長崎商業が劇的な逆転V 9回2死から同点 延長制す 第103回全国高校野球長崎大会 最終日

【決勝、長崎商―大崎】9回表長崎商2死満塁、右前に同点打を放った久松(右)、10回表長崎商2死二塁、左前へ決勝打を運んだ横田=県営ビッグNスタジアム

 終盤にドラマが相次いだ今大会を象徴する決勝だった。勝った長崎商、負けた大崎の選手をはじめ、祈るように戦況を見守った多くが劇的な展開に涙した。「奇跡を起こしてくれた。子どもたちの素晴らしさに感動した」。長崎商の西口監督も男泣きに泣いた。

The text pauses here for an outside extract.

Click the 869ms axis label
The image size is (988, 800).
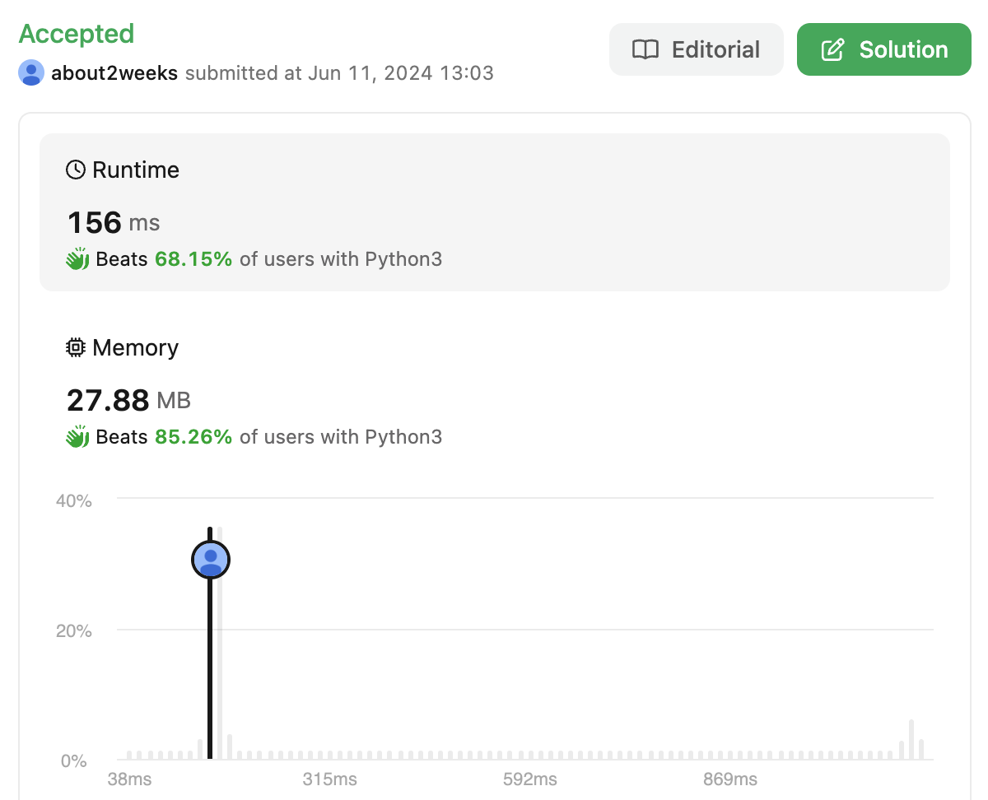pos(729,779)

 3-4で九回2死無走者。六回以降、大崎の2番手左腕勝本から1人の走者も出せずに土俵際に立たされた。だが、これが高校野球の怖さ、面白さ。澤山、大町がともにフルカウントから四球を選び、大坪の内野安打で満塁になった。打席には指揮官が「左投手に強くてスタメン起用も考えた」と評する久松。途中出場でも「緊張はしなかった」と強気だった。
 初球を見送った後、積極的に振ってファウル二つで1ボール2ストライク。次の低めの変化球に手が出そうになりながらも必死にバットを止めて、5球目の外角直球を逆らわずに右前へ運んだ。「絶対に自分が決めてやると思った。(全校生徒の)大応援が力になった」。土壇場の同点打に、三塁側の黄色いメガホンが揺れた。

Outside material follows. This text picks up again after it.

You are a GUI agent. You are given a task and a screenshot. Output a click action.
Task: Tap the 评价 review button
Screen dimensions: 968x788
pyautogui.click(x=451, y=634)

 決勝打は十回2死二塁から横田。「とにかく迷いを捨てた。先輩たちの顔も思い浮かべて気持ちを乗せて振った。約束を果たせた」。昨夏も主力として一つ上の先輩と甲子園を目指したが、コロナ禍で失った。腐らずに戦った独自県大会は準々決勝で大崎にサヨナラ負け。その悔しさを大一番の左前打で晴らした。

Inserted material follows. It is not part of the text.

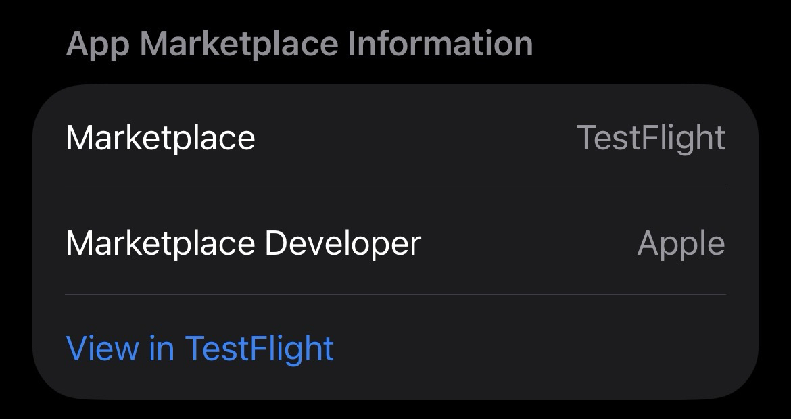Screen dimensions: 791x419
Task: Click the Marketplace word in header title
Action: 238,44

 終わってみれば今大会チーム1試合最多の12安打。例年、守備の印象が強いチームが、打力でも逆境をはね返した。勝利後のインタビュー。主将の青山は大会開催に感謝した上で言った。「甲子園でも勇気や感動を与えられるようなプレーをしたい」。久しぶりの有観客のスタンドが、その言葉にまた沸いた。